◆ Text passage
Asthma is an inflammatory respiratory tract condition that results in the narrowing of airways and is sometimes also associated with the presence of mucus. 

Asthma symptoms can include difficulty breathing, wheezing, chest pain, and coughing. 

Asthmatic inhalers or other asthma medicines like oral steroids are used before, during, and after an asthma attack to decrease airway inflammation. 

Allergic reactions can also be asthma triggers.

Allergens may include mold, dust, animal dander, and pollen. 

According to the CDC (Center for Disease Control), approximately 19.2 million U.S. adults have asthma and 5.5 million children under the age of 18. (1) 

It can affect people in varying degrees. 

For some, it’s a slight annoyance, and for some, it’s a daily battle. 

Asthma treatment includes rescue inhalers to treat attacks and symptoms the moment they arise, and controller inhalers to prevent symptoms and flare-ups from occurring. 

Please consult with your doctor about the right course of treatment if you’re experiencing difficulty breathing or tightness in your chest.

◆ Listed records
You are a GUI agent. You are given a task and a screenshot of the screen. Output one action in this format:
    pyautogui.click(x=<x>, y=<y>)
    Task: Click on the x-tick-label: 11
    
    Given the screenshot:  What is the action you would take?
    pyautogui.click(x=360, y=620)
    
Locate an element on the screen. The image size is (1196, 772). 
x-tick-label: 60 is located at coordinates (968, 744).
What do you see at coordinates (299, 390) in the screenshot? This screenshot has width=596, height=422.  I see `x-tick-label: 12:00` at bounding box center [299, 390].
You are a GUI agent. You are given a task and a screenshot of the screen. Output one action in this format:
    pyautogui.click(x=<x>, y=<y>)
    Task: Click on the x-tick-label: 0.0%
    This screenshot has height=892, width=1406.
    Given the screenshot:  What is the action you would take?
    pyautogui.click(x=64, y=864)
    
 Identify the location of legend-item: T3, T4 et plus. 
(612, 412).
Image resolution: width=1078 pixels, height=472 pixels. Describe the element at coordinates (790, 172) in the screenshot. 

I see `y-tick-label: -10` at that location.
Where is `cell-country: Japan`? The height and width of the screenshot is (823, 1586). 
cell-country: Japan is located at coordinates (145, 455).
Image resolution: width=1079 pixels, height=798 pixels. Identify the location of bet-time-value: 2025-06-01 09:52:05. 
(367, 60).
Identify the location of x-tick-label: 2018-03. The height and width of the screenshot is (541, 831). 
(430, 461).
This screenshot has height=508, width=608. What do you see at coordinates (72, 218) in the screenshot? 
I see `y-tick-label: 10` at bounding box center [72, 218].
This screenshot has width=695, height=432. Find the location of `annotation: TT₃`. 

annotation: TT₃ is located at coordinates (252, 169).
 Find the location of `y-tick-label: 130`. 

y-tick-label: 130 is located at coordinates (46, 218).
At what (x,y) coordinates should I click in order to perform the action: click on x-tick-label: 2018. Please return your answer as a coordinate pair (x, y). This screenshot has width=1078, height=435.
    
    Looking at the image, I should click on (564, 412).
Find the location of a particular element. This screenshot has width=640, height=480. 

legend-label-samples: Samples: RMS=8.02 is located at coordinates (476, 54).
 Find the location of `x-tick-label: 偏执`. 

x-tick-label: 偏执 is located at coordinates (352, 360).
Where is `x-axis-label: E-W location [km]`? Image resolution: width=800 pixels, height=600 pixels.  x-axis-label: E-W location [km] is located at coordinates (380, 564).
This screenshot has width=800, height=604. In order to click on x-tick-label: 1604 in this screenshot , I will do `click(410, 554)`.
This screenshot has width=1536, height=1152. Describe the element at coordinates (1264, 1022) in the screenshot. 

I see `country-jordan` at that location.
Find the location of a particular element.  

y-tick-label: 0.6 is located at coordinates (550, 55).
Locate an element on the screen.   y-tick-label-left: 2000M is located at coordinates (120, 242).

◆ What you are asked to do
Copy out the entire asthma text word for word. Work only from the asthma text, not from the rows.

◆ Task solution
Asthma is an inflammatory respiratory tract condition that results in the narrowing of airways and is sometimes also associated with the presence of mucus. 

Asthma symptoms can include difficulty breathing, wheezing, chest pain, and coughing. 

Asthmatic inhalers or other asthma medicines like oral steroids are used before, during, and after an asthma attack to decrease airway inflammation. 

Allergic reactions can also be asthma triggers.

Allergens may include mold, dust, animal dander, and pollen. 

According to the CDC (Center for Disease Control), approximately 19.2 million U.S. adults have asthma and 5.5 million children under the age of 18. (1) 

It can affect people in varying degrees. 

For some, it’s a slight annoyance, and for some, it’s a daily battle. 

Asthma treatment includes rescue inhalers to treat attacks and symptoms the moment they arise, and controller inhalers to prevent symptoms and flare-ups from occurring. 

Please consult with your doctor about the right course of treatment if you’re experiencing difficulty breathing or tightness in your chest.